- Born: March 3, 1928 Brooklyn, New York, U.S.
- Died: July 9, 1988 (aged 60) New York City, U.S.
- Occupation: Actor
- Years active: 1964–1988

= Anthony Holland (actor) =

American actor (1928–1988)

Anthony Holland (March 3, 1928 – July 9, 1988) was an American actor, best known for his comic performances in theatre, film and television.

Holland graduated from the University of Chicago and studied acting with Lee Strasberg during the 1960s. He was one of the original members of The Second City improvisational comedy group.

In 1987, he appeared in Martha Clarke's adaptation of several stories by Franz Kafka, The Hunger Artist, for which he received praise from The New York Times theatre critic Frank Rich.

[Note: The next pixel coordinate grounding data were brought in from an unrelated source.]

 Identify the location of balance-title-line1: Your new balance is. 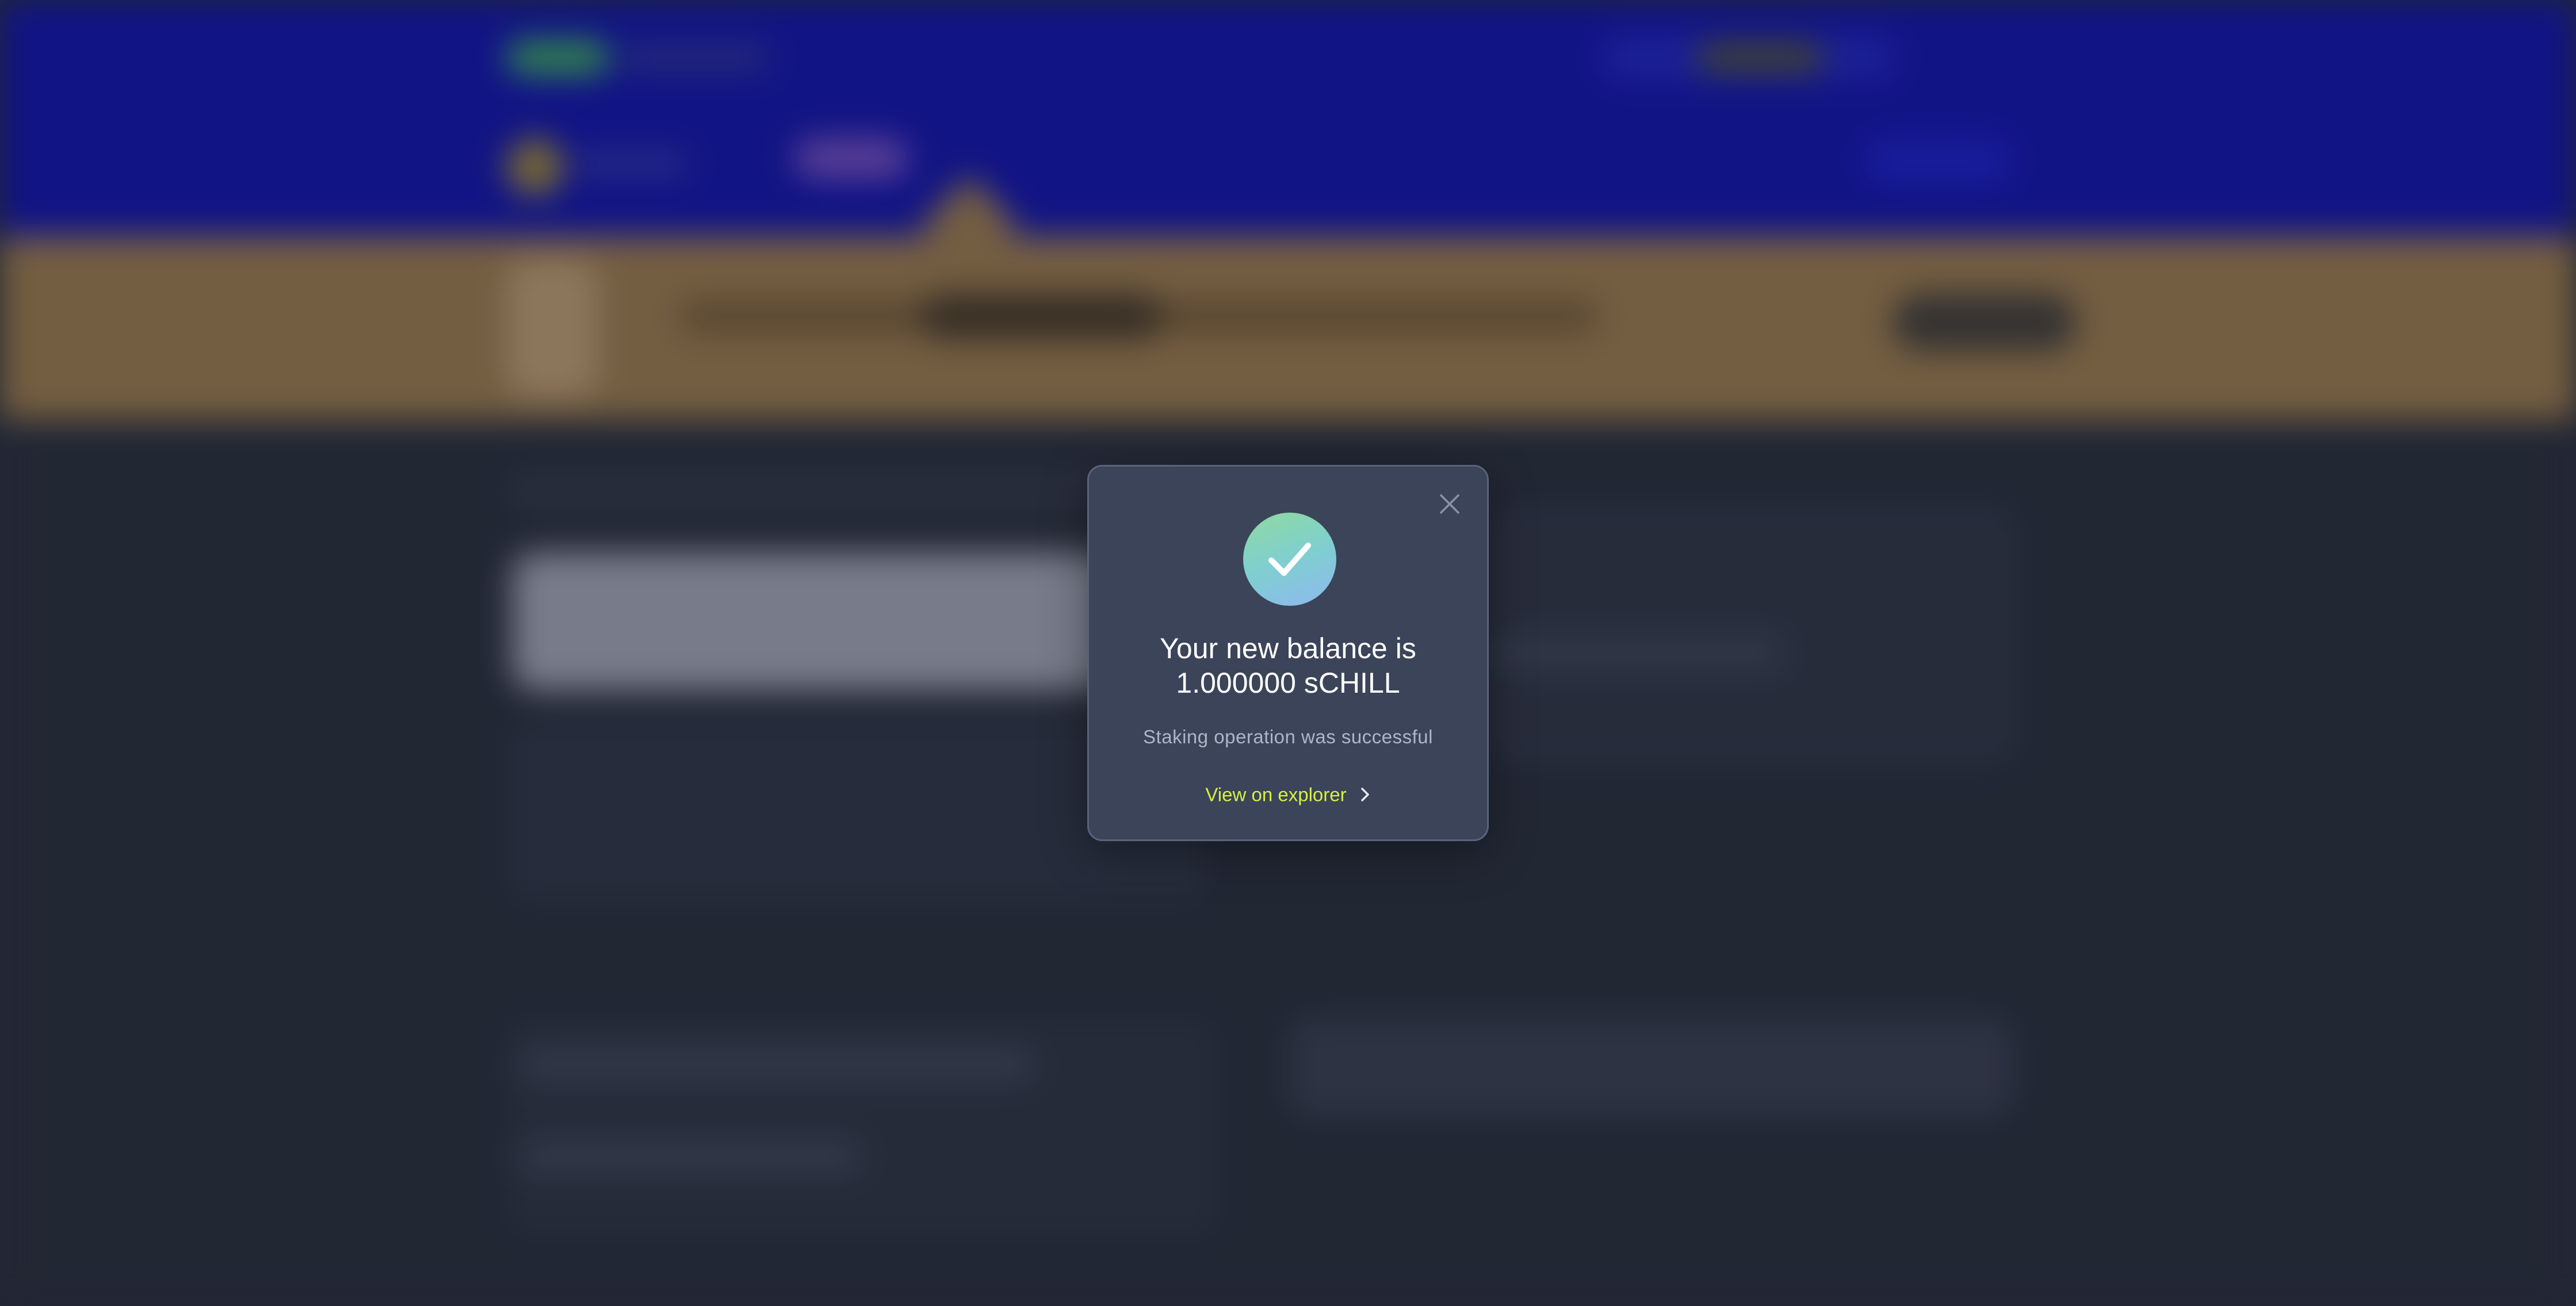
(1288, 648).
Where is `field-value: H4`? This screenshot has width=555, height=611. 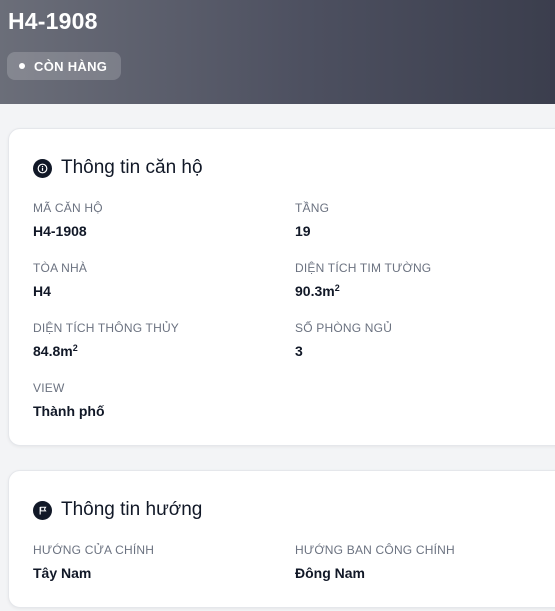
field-value: H4 is located at coordinates (42, 291).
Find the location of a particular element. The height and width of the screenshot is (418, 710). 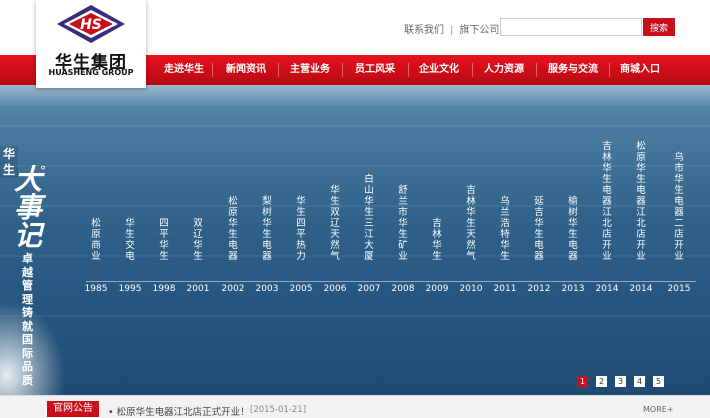

nav-item-news: 新闻资讯 is located at coordinates (246, 70).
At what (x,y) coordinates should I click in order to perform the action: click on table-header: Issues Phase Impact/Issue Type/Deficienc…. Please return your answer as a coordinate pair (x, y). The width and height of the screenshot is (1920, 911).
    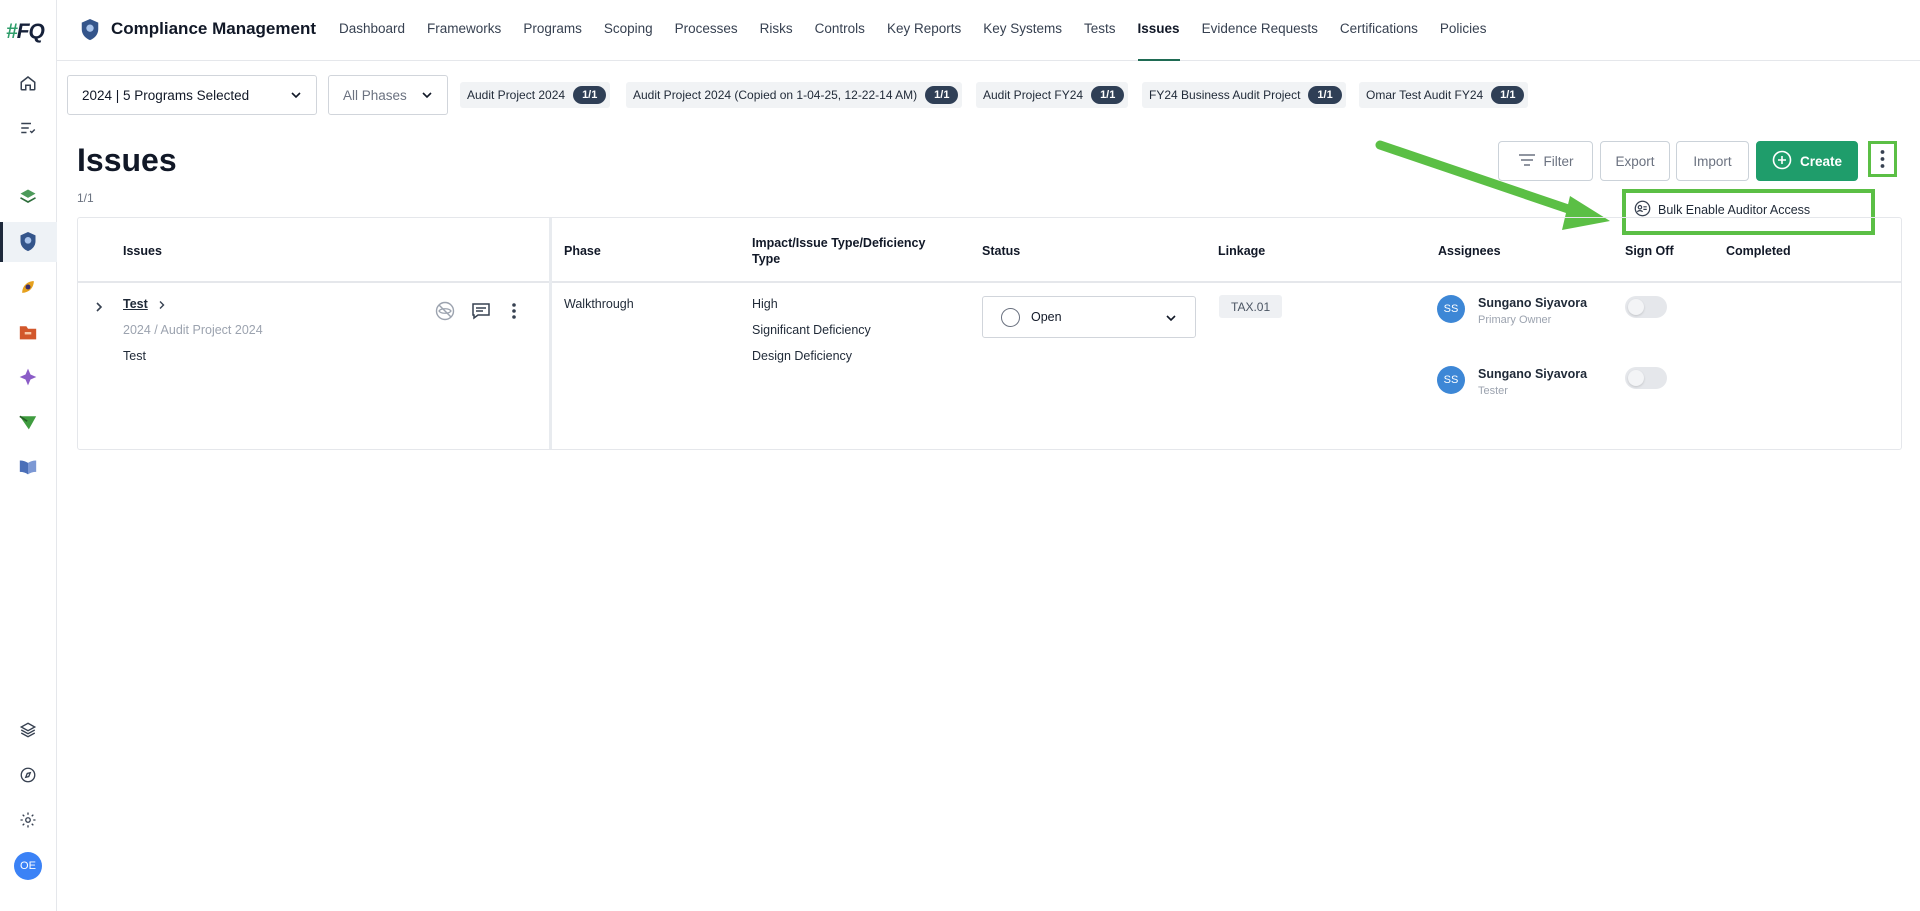
    Looking at the image, I should click on (990, 250).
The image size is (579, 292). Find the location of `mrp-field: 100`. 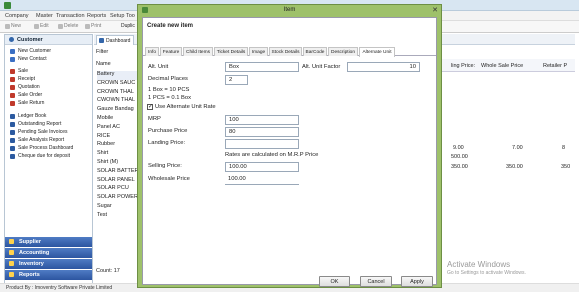

mrp-field: 100 is located at coordinates (262, 120).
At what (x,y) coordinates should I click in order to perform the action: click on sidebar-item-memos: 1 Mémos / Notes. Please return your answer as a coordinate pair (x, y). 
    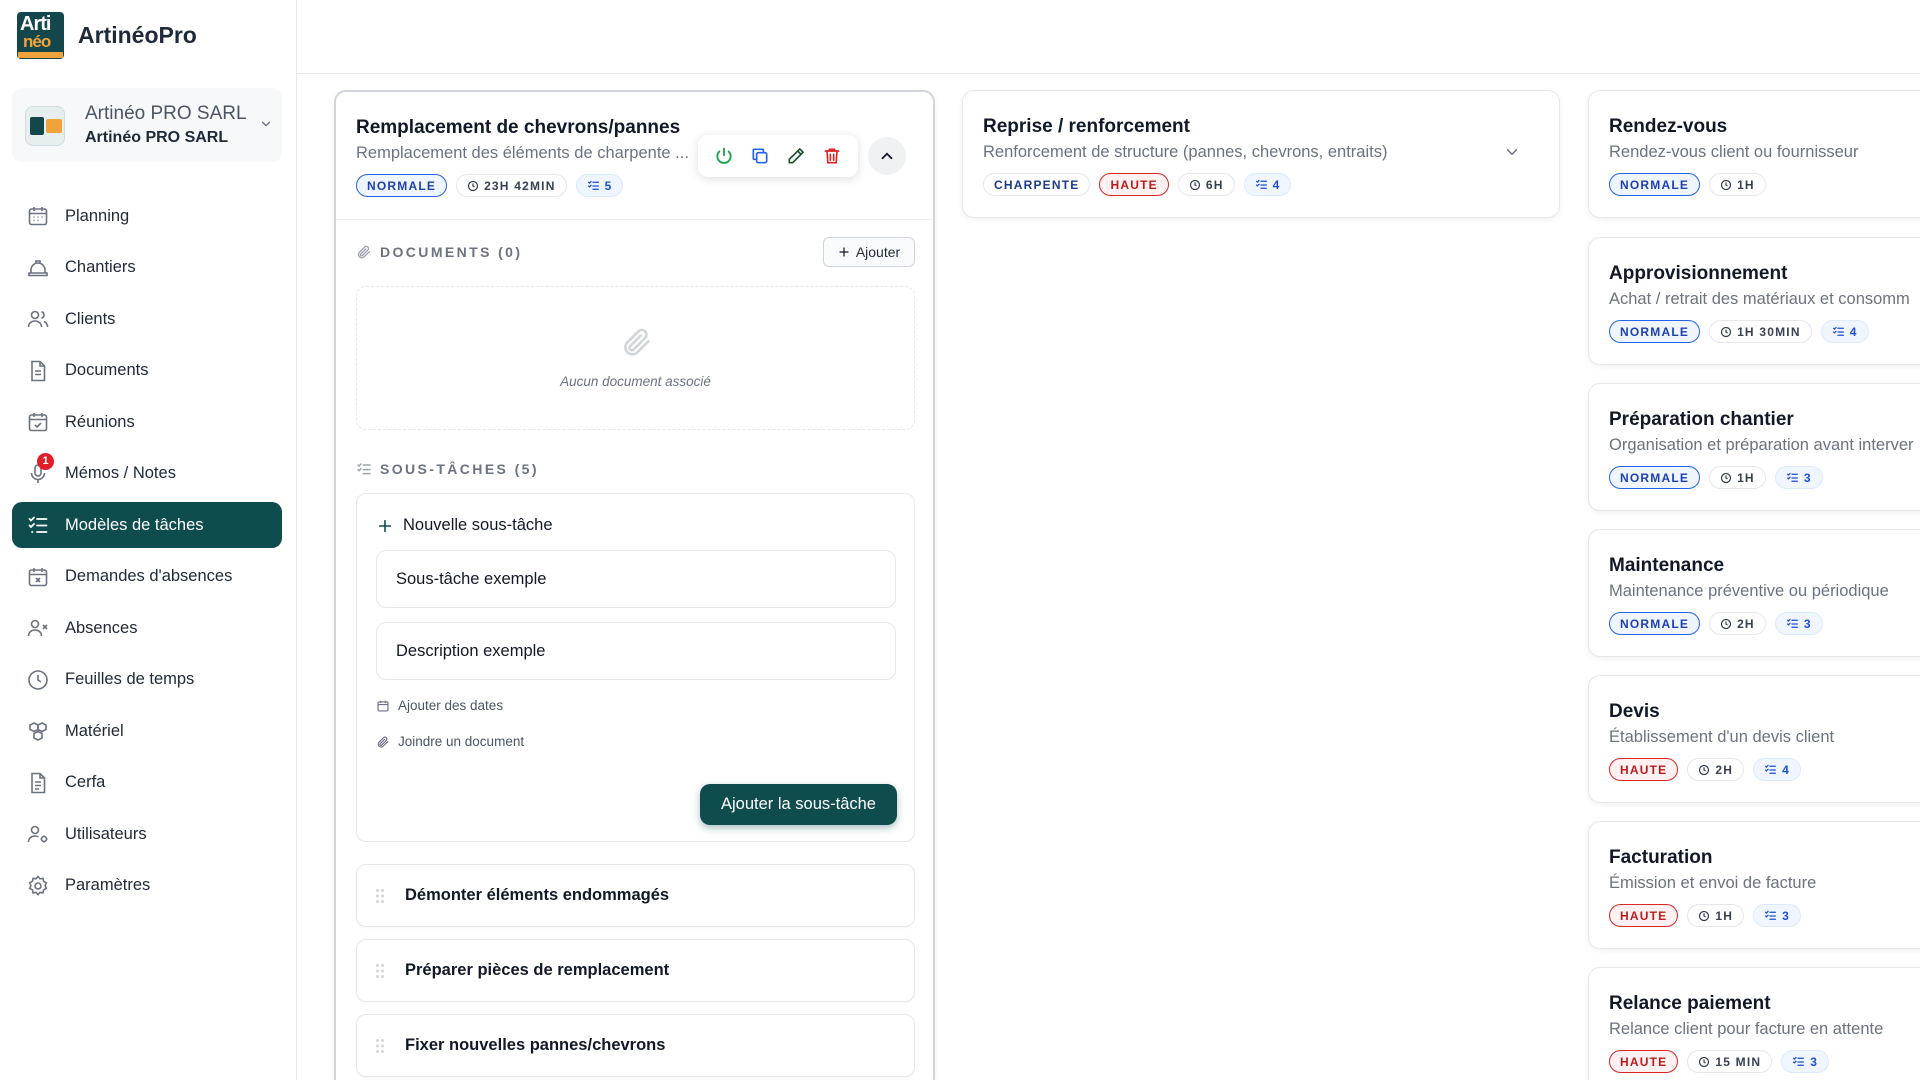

His film appearances included the 1979 Bob Fosse film All That Jazz, the original 1970 version of the Neil Simon-penned The Out-of-Towners, Sidney Lumet's Bye Bye Braverman, Alan J. Pakula's Klute and Paul Mazursky's 1982 film Tempest. He also appeared in television series including Combat!, Columbo, The Mary Tyler Moore Show, M*A*S*H, Hill Street Blues and Cagney and Lacey. In 1973, he starred opposite Bernadette Peters and Carl Ballantine in the ABC musical comedy special Break Up.

Holland died by suicide in 1988. He had been ill with HIV/AIDS.